Governments cannot realistically take enough money from citizens to pay for all the repairs and construction people say we need.

The American Society of Civil Engineers estimated an unmet need of $1.1 trillion over ten years. Federal gas taxes bring in $35 billion per year. Meeting the difference would require a gas tax four times higher than today, assuming people did not change buy more fuel-efficient vehicles or drive less.

Closer to home, North Carolina spends $600 million less than what is needed for roads and bridges each year. Filling that gap would require a 30 percent increase in revenue, not counting money desired for new construction, new and expanded roads, new rail links, expansion and modernization of port facilities in Morehead City and Wilmington, inland ports, airport expansion, and transit.
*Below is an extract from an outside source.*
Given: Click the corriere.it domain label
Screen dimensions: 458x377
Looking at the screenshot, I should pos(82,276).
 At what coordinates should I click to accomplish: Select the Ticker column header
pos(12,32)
The State Transportation Improvement Program identified $28 billion in projects by 2027 but just $9 billion in funds, which also covers salaries and benefits for N.C. Department of Transportation’s (DoT) 12,000 employees plus other operating and maintenance expenses. The state could take out $270 million a year in new debt each year according to the State Treasurer’s 2017 Debt Affordability Study, which would bring the total available to perhaps $12 billion, still less than half of the stated need.
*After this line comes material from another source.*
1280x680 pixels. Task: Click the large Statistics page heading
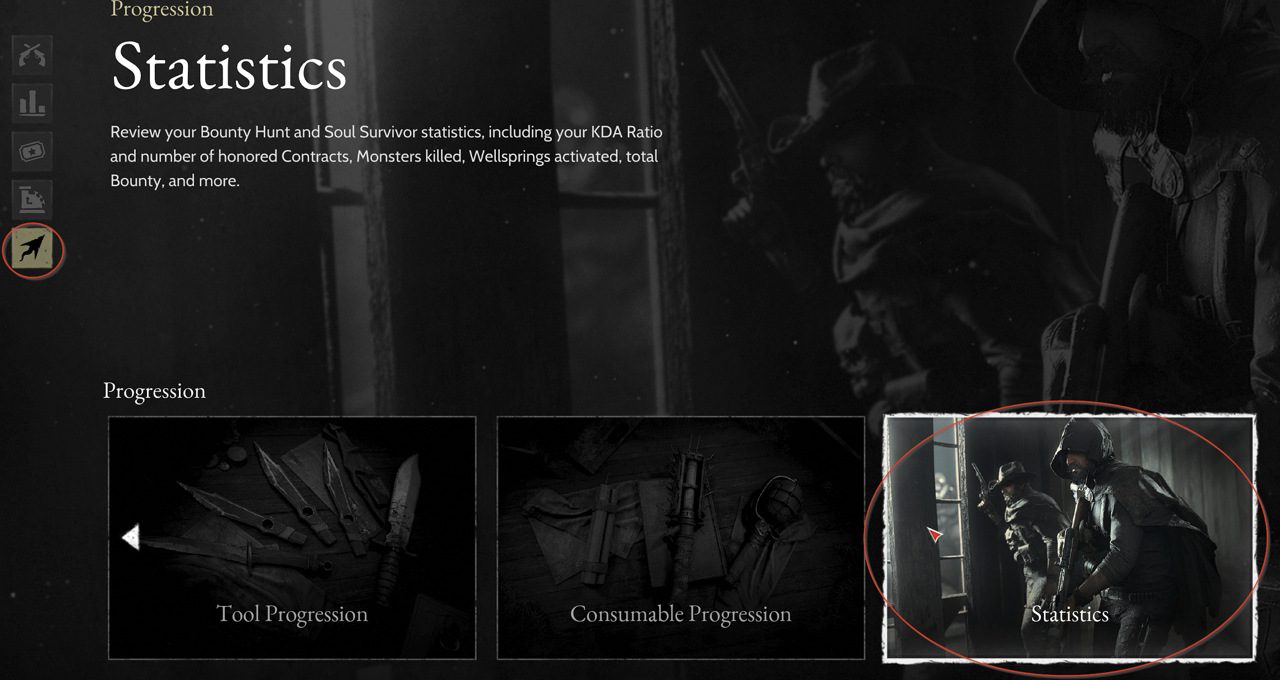coord(229,67)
Courts added $596 million to the financial need by protecting property rights of 4,530 families. North Carolina’s Map Act allowed the Department of Transportation to “establish official maps of future road corridors in order to freeze development within the maps, reducing property values, and thereby reducing the amount of just compensation…paid to property owners.” The Supreme Court ruled that DoT could not delay payments until construction but owed for the value of the property when a map was published, some as far back as 1992. The Department of Transportation is, according to my colleague Jon Guze, “dragging its heels” on compensation to people whose property had already been affected.

There is also the simple truth that “the more roads we build, the more we need to one day fix.” Road maintenance is a liability. Roads are costs that make possible value-creating transactions unless there is a way to capture come of the value they make possible. We cannot, as a state or a nation, pay for more of the same with more of the same.
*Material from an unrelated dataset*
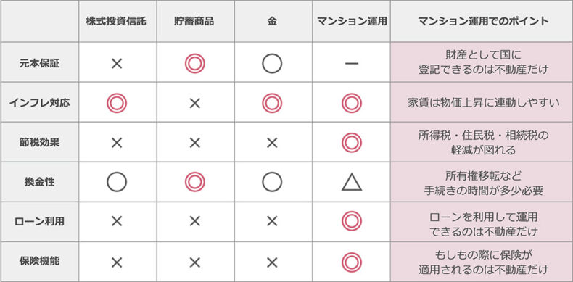573x282 pixels.
Task: Click the インフレ対応 row label
Action: coord(39,103)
Finding better ways to use existing resources and private investment and user fees, such as tolls, a vehicle-miles-traveled tax, or congestion pricing should be considered. Other ways to monetize the value created through the physical connections provided by our transportation infrastructure should also be on the table. None of these on its own or in combination will raise enough money for our entire wish list, but they could help in other ways, such as reassessing where to build homes and businesses, what to build, and how to build.

Relaxed zoning and land-use regulations could allow for incremental development in existing areas without the create ersatz downtowns out of whole cloth. They could also improve return on investment for transit, as a World Bank report noted in its case study of Washington, DC.

More than finding new ways to pay more to build more, we need to reconsider the purpose of our transportation system, which will likely mean a different idea of what counts as a need.

Our wealth is not measured in the number of roads we have,” writes Strong Towns Founder and President Charles Marohn, “but in how we use them.” One of the core principles of his group is that “A transportation system is a means of creating prosperity in a community.”

To get the most from the money and data available for transportation, we have to acknowledge the limits of how much money can be available and adjust our desires to what is possible with those funds with a focus on how that creates prosperity. Placing more of the burden for transportation maintenance on the direct beneficiaries of a certain road or transportation node—drivers, riders, and property owners provides a clear signal of the value of a project and the possible return on investment.

Finally, we have to scale back what counts as essential needs worthy of a shared contribution from the state and what should be left to users of the infrastructure.